Akan kaitannya dengan anak, saya tidak memungkiri pentingnya soal konten, fasilitas, penunjang, untuk pendidikan, karir dan masa depan anak. Tetap diperlukan sekolah yang bagus, guru yang bagus, sarana prasarana yang menunjang, kurikulum yang terdesain rapih bagus, dan lain-lain.

Namun saya melihat, merasakan, ada yang betul-betul lebih banget diperlukan anak-anak kita semua. Yang satu yang saya mau angkat ini kira-kira hanya bisa disejajarkan level kebutuhannya dengan rezeki halal untuk anak dan uswatun hasanah, yakni doa.

Ya, di mata saya, buat anak-anak kita, segala metode pendidikan dan pengasuhan, cara, fasilitas, nggak ada apa-apanya, dan nggak bakalan ada pengaruhnya buat mereka.

Jika apa? Jika rezeki untuk anak kita itu, haram. Dan tidak ada uswatun hasanah. Anak akan tetap rusak. Bisa jadi dunianya keren, bagus, gemilang. Tapi jiwanya, rusak. Dan bahkan kehidupannya pun akan hancur. "Anak yang tumbuh dari daging yang haram, maka neraka yang lebih berhak atasnya."

Nah, di level rezeki halal, dan uswatun hasanah, ada satu lagi yang berbanding lurus. Yaitu doa. Pastikan semuanya jalan, bagus, dan lancar. Maka insya Allah anak-anak akan bagus masa depannya.

Apalagi yang disebut masa depan anak itu adalah bukan hanya pada saat dia nanti harus dan butuh bekerja, berusaha, berkeluarga, dan hidup layak. Bukan itu saja. Terlalu dekat jika harapan pada anak sampai di situ saja.

Yang disebut masa depan anak itu adalah dia sendiri bisa mendoakan kita, hingga akhir hayatnya. Bisa mengajarkan doa ke anak-anak turunannya, sehingga bisa terus mendoakan kita, orang-orang tuanya.

Bisa mengantarkan kita pada husnul khatimah dan sakratul maut yang baik. Bukan apa, saya pribadi ngeri, pada saat saya nanti sakratul maut, anak-anak di samping saya ga bisa bimbing saya untuk mengucapkan kalimah syahadah atau kalimat tauhid.
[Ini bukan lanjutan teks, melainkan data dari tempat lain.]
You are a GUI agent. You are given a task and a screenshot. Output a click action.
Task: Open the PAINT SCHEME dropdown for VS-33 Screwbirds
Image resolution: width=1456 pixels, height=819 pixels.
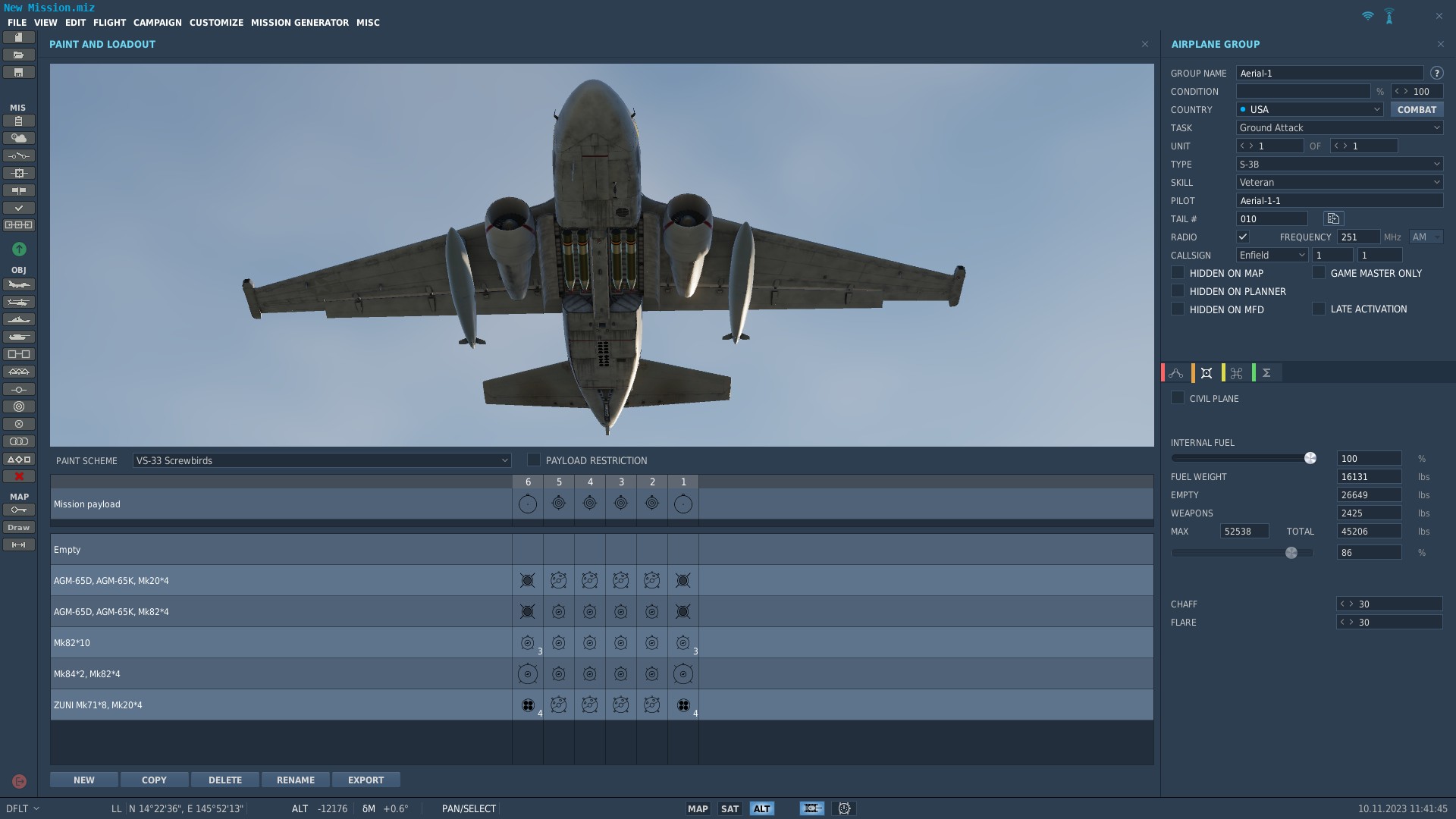tap(321, 460)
Bisa menjadi imam bagi shalat jenazah jika ia laki-laki. Bisa kemudian menjadi pembebas kita dari neraka, dengan doa-doanya, dengan kebaikan amal-amal perbuatannya, tidak malah menjadikan kita ke neraka. Kemudian bisa menjadi kunci surga buat kita, lalu duduk bersama satu surga. Ini dia.
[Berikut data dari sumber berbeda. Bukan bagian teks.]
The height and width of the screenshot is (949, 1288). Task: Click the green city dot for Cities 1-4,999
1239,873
Kita pun butuh anak-anak yang bisa memberi banyak kebaikan akhirat juga buat kita. Nggak hanya terangnya dunia. Anak-anak kita menjadi penarik, pendorong, dan lokomotif kebaikan dunia akhirat.

Nah untuk itulah, doa sangat diperlukan buat anak-anak kita. Kawal mereka dengan doa. Agar anak-anak menjadi anak-anak yang saleh-salehah, hidup manfaat, terhindar dari neraka, masuk surga, dan menjadi penebar kebaikan. Bukan sebaliknya.

Jangan pernah putus doa. Jangan pernah berhenti mendoakan. Sebagai penutup, saya sering mengatakan kepada diri saya dan kawan-kawan, "Kapan sih kita harus khawatir, resah, akan masa depan anak-anak kita?

Tatkala kita berhenti mendoakannya. Apalagi kita memberi anak-anak kita rezeki haram, dan contoh perilaku yang buruk. Saat itulah, kita harus mulai resah, gelisah, dan bahkan takut."